Exercise task → Copy out the text of each of the rows below word for word, and leave the pictures out of your answer.

Entries →
◆ ◆ ◆ ◆ ◆ ◆ ◆

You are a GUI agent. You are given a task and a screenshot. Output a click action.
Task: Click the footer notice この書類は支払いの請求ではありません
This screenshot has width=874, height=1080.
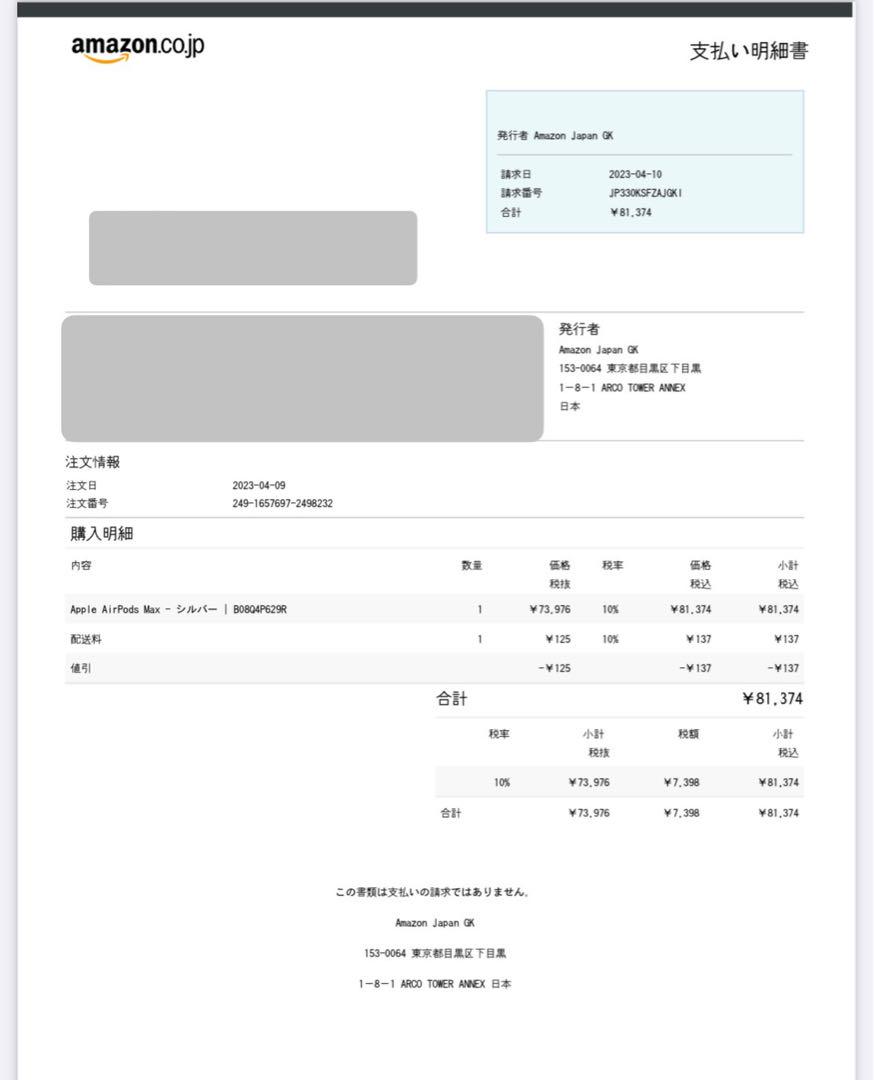(432, 892)
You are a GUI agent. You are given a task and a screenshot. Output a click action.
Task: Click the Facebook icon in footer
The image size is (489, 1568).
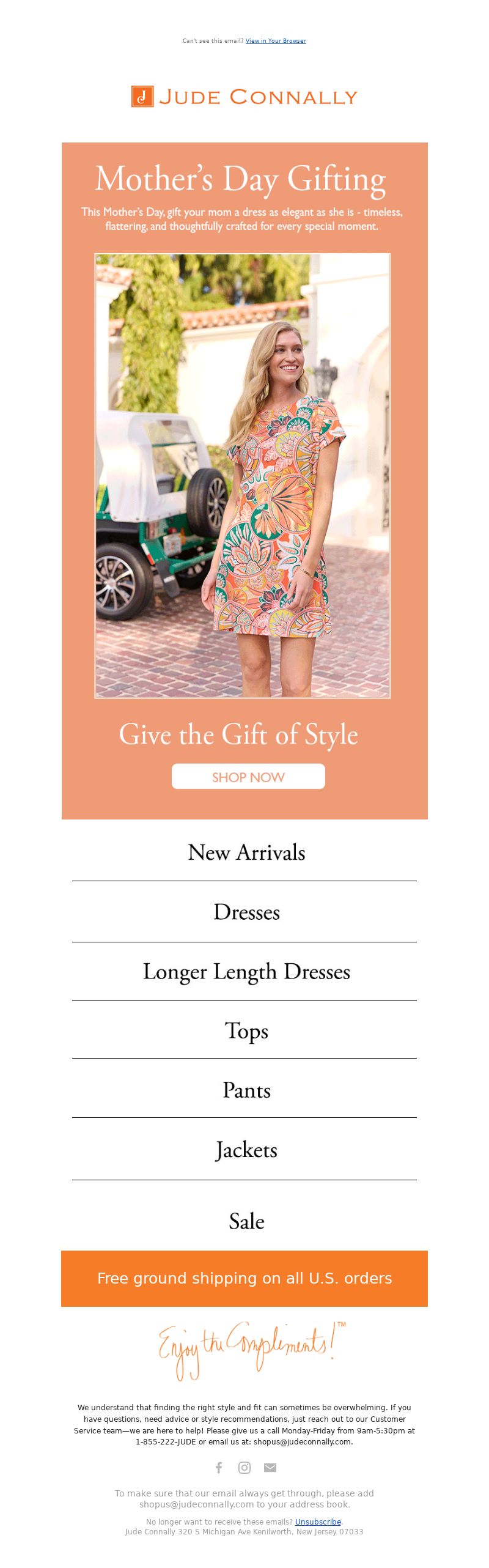coord(219,1467)
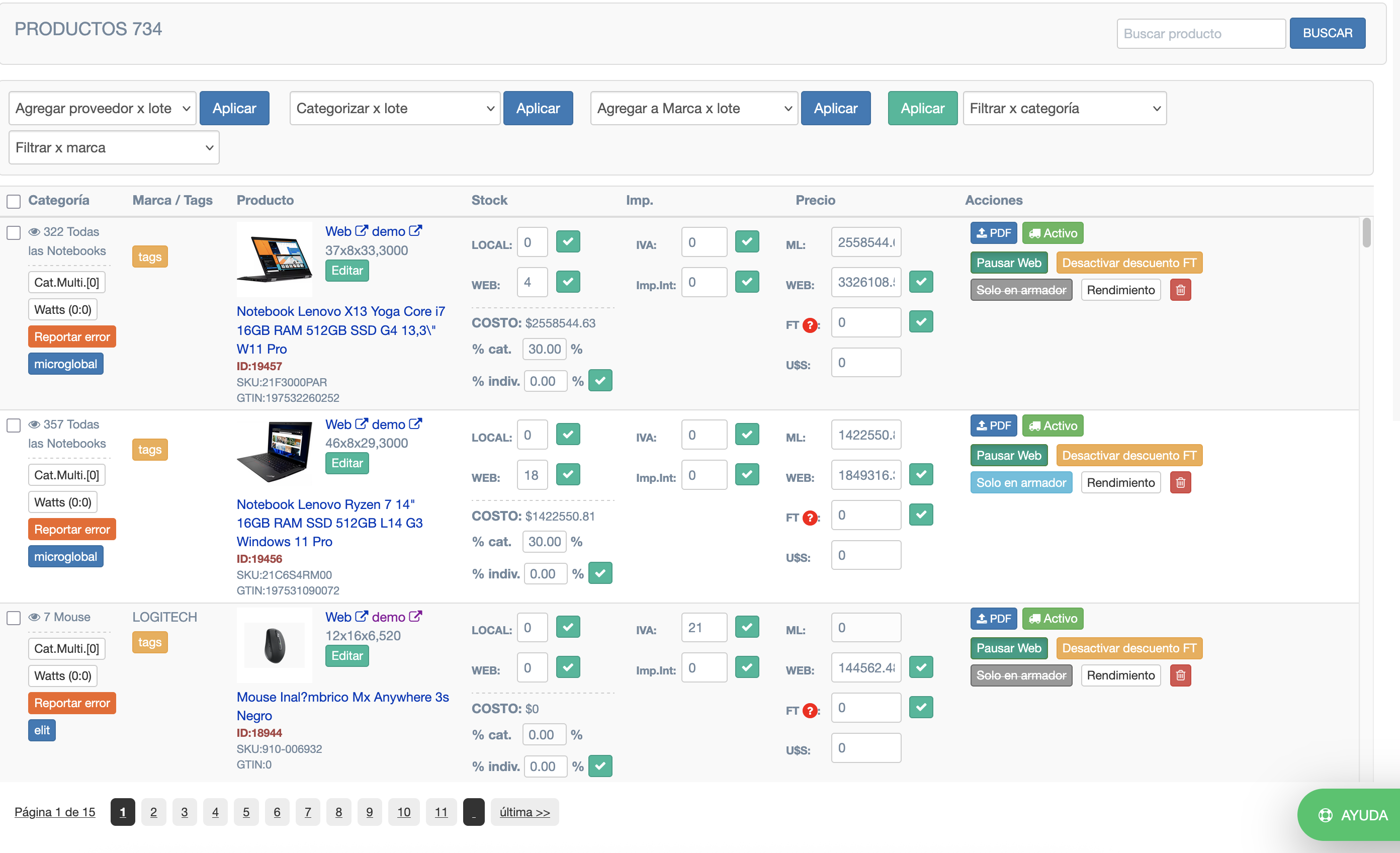Screen dimensions: 1400x853
Task: Click red FT help question mark for Mouse product
Action: pos(810,710)
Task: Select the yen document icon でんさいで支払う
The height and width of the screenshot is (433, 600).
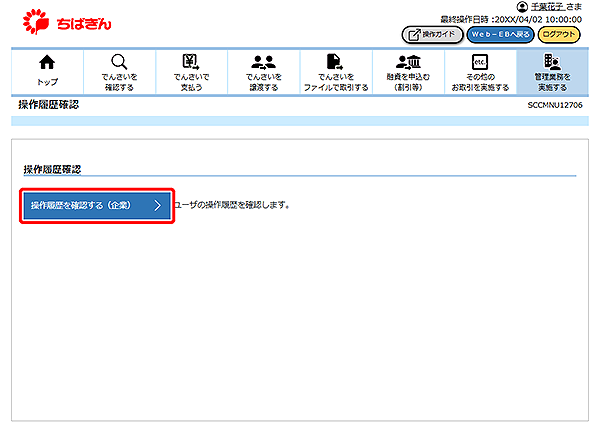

◆ ◆ ◆ ◆ ◆ ◆ ◆

Answer for this exercise →
You are a GUI agent. You are given a task and a screenshot. Output a click action.
Task: Click the footer notice この書類は支払いの請求ではありません
This screenshot has width=874, height=1080.
(432, 892)
You are a GUI agent. You are given a task and a screenshot. Output a click action.
Task: Click the Facebook icon in footer
The image size is (489, 1568).
coord(219,1467)
Screen dimensions: 1400x853
Task: Click red FT help question mark for Mouse product
Action: pos(810,710)
Task: Select the yen document icon でんさいで支払う
The height and width of the screenshot is (433, 600).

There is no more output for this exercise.